BIG DATA CONFERENCE
Technology Startup Founder
A technology startup founder whose purpose is to ensure algorithmic systems are Fair, Accountable and Transparent. Having over 17 years of experience in evaluating large scale software systems as a PhD researcher, management consultant and finally as a practice leader for an international firm in Greece. An active member of the startup community, serving the Orange Grove incubator as Chairman of the Board of Directors.
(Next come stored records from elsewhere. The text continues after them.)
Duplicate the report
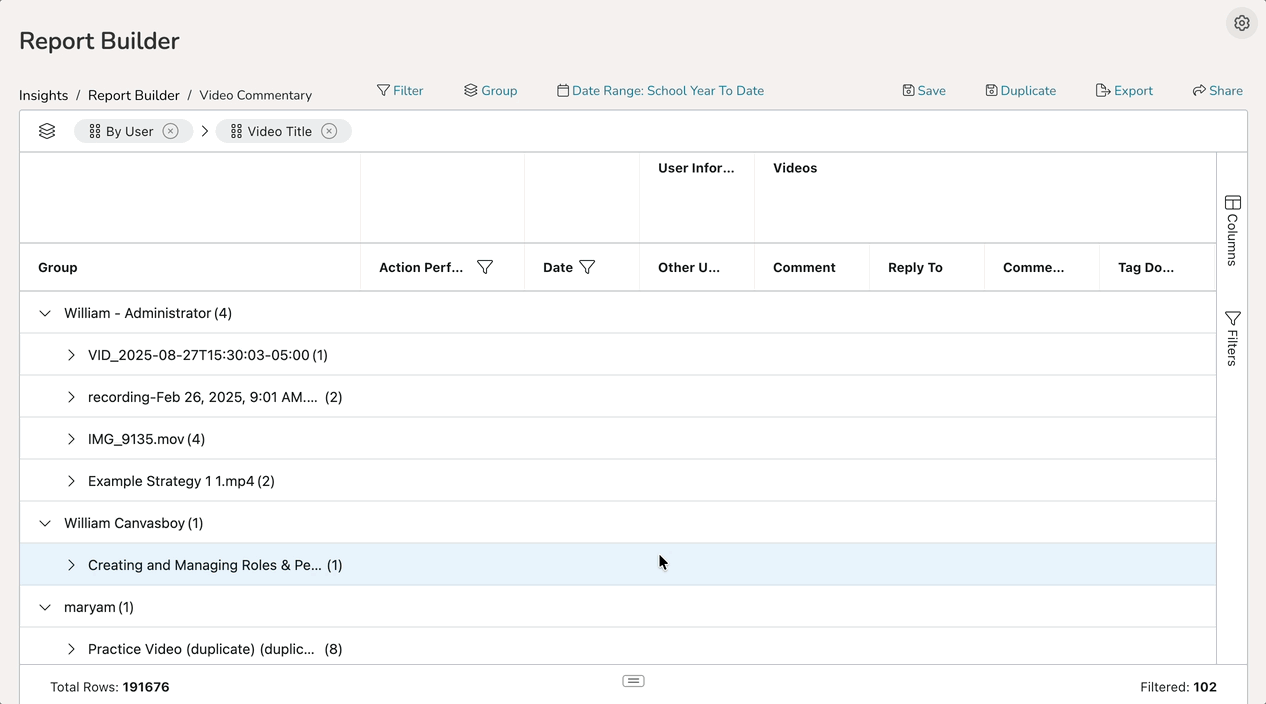This screenshot has height=704, width=1266. click(x=1020, y=90)
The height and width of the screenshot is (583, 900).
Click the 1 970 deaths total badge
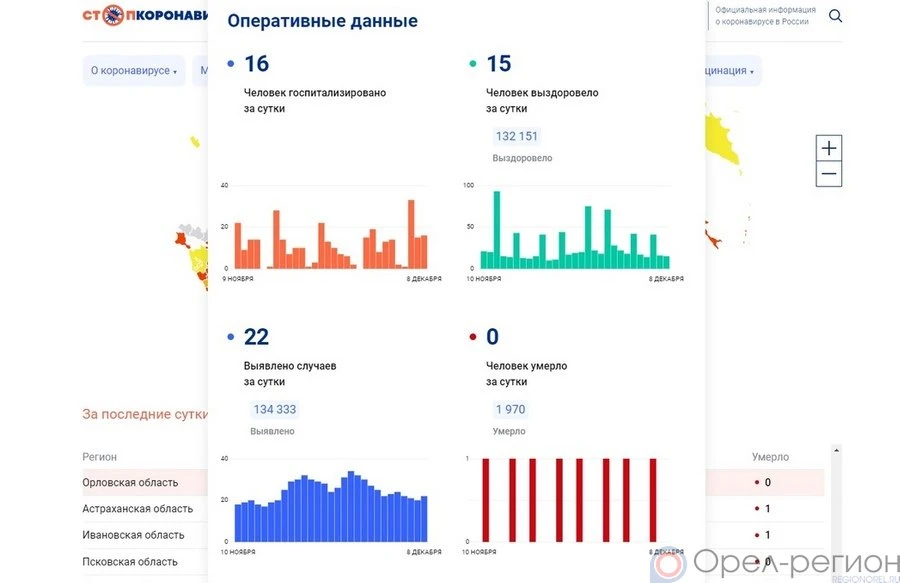[x=510, y=410]
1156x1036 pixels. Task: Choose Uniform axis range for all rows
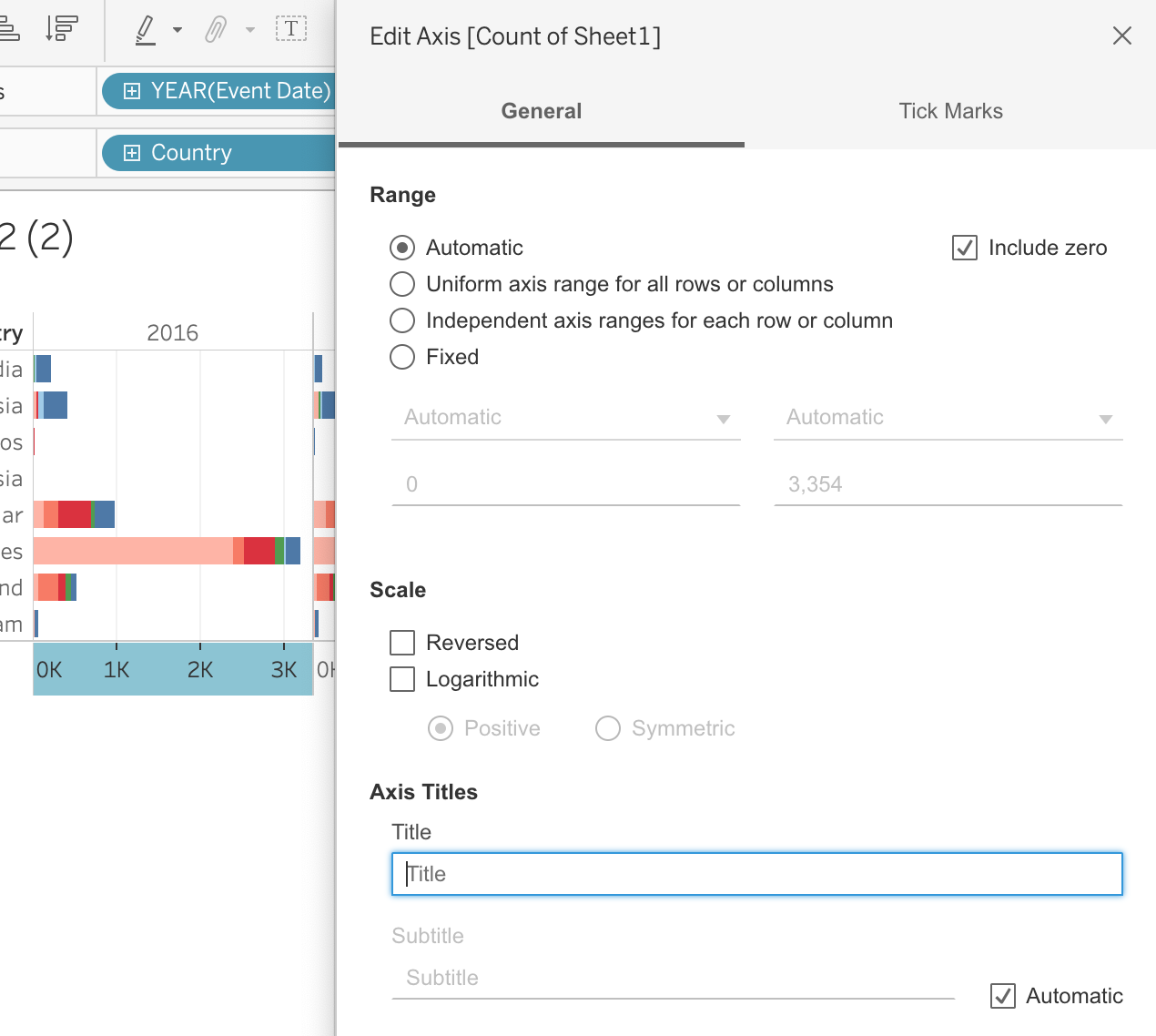coord(402,284)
Trust and Quality in the Era of Software 2.0
There is a widespread excitement about the potential of Machine Learning (ML) models, but with market pressures, haste to ship and deliver them; those models fail to deliver what they promise or even worse they can have a negative impact for businesses and individuals. It is our thesis that just as we define quality properties for governing a typical software system from the way it is implemented (e.g. maintainability) to the way it behaves (e.g. functional suitability), we need to do a similar thing for ML models. That is why apart from Accuracy, the so-called F.A.T. properties, (Fairness, Accountability, Transparency) should be essential quality properties for a ML model (or AI system) contributing towards its adoption and trusted governance. In his talk Yiannis Kanellopoulos will present an approach on how an ML model can be evaluated in terms of its Fairness, Accountability and Transparency. Using examples of case studies (from industrial and publicly available datasets) Yiannis will share insights and the benefits one can get by making a ML model accountable, transparent and trying to mitigate its biases.